“1970’li ve 80’li yıllar… Aşkın ve sevdanın yozlaşmadığı, Adamın adam, müziğin müzik gibi olduğu yıllar… Kalekapısı’nda gezerim, sabahları İbrahim eniştede serpme börek yerim… Öğlen yemeklerinde Yedi Mehmet, Hakkı Baba, Parlak, Topçu tercihlerim… Akşamları Talya Otel’e beklerim…” diye başlayan şiirim çok uzun süre sosyal medyada ilgi gördü… O bahsettiğim mekanlardan Talya Otel’i paylaşmak istedim bu yazımda sizlerle…

BİZİM GENÇLİĞİMİZDE YENİKAPI TALYA OTEL’DE SON BULURDU…

Talya Otel’ den sonra şehrin güneydoğuda ki en son noktası olan, eskilerin Rum kuş dedikleri kısım; Çapacıların Bahçesi, bugün sadece harabe durumda ki Elektrik Santrali ve Boynuz Ağacı ile başlardı… Çapacıların bahçesinde bizim jenerasyon dan futbol oynamayan yoktur diye düşünüyorum… Tabii sahanın demirbaşı o dönemde Çapacı’nın torunu arkadaşımız Mehmet Cender idi, saha onun top onundu ama takımları onun kurmasına izin vermezdik… Şehir kulübünden önce, sağda denize sıfır olan baharda ailelerin piktik yaptığı, dışarıdan sanki papatya tarlası gibi görülen 12.011 metrekare arazi nur içinde yatsın Dr. Galip Kahramanın idi…

TALYA OTEL'İN KURULUŞ ÖYKÜSÜ 1967 YILINDA FEDARAL ALMAN ŞİRKETİNİN SN. VEHBİ KOÇ’U ALMANYA’YA DAVETİ İLE BAŞLAR…

Türkiye’nin güney sahillerinde özellikle Antalya’da bir şehir oteli ve bir tatil köyü yapmak isteyen bu şirket, Sn. Vehbi Koç’a birlikte çalışma arzusu içerisinde olduklarını ifade ederler. Sn. Vehbi Koç Türkiye’ye döndükten sonra, zamanın Başbakanına konuyu açar ve İş Bankası ile de konuşarak katılımlarını sağlar…

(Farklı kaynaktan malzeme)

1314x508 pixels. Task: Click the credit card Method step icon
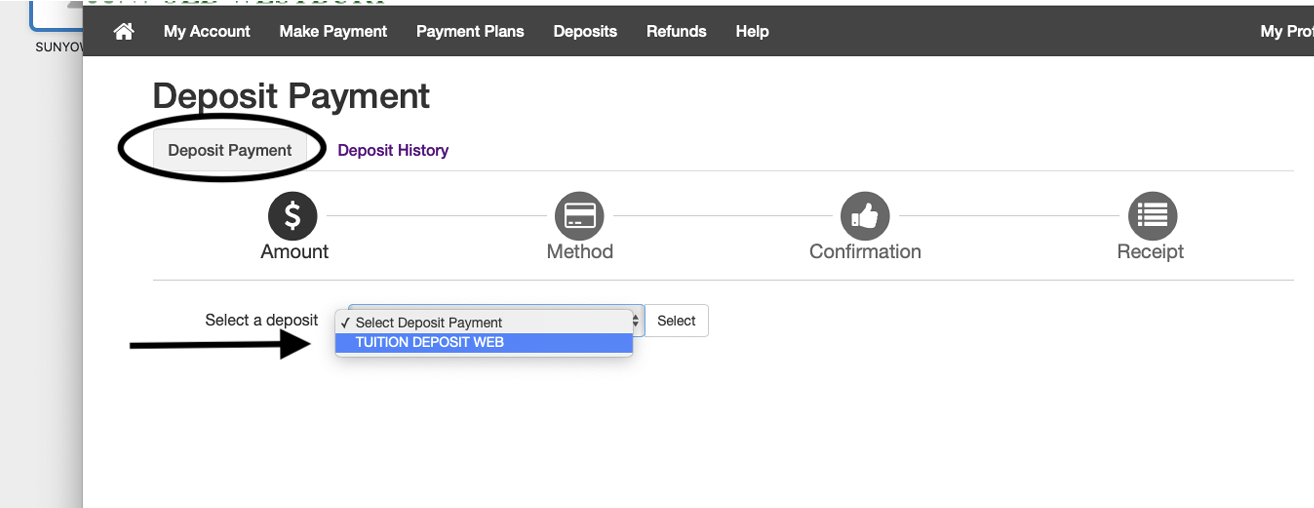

İŞ, YERİN TESBİTİNE KALMIŞTIR…

Almanların Türkiye’ye gelmesi ile uygun yer arayışına başlanır. Otel inşaatının Hıdırlık Kulesi civarında olması konusunda ısrarcı olan Almanlar’a karşı Dr. Galip Kahraman’a ait arsanın uygun olduğuna karar verilir, 1972 Yılında Almanlarla birlikte Divan Antalya Talya Oteli’nin projesi oluşturulur… Sonuç olarak, Divan Oteli’nin İstanbul gibi büyük bir şehirde elde ettiği bilgi birikimini ve deneyimini, büyükşehir olma yolunda hızla ilerleyen Antalya’da değerlendirme fikri, Almanlarla birlikte Merhum Vehbi Koç’un düşüncesi ve gayreti ile ortaya çıkmıştır… Şu da bir gerçek ki, Antalya’mızın da sahip olduğu coğrafi konum, tarihi ve kültürel güzelliklerine değer katacak nitelikteki bir otele o dönemde çok ihtiyacı vardı. İşte bu ihtiyacı ustalıkla dolduran Antalya Talya Oteli’nin temeli, bu anlayış doğrultusunda 26 Ocak 1972 yılında atıldı.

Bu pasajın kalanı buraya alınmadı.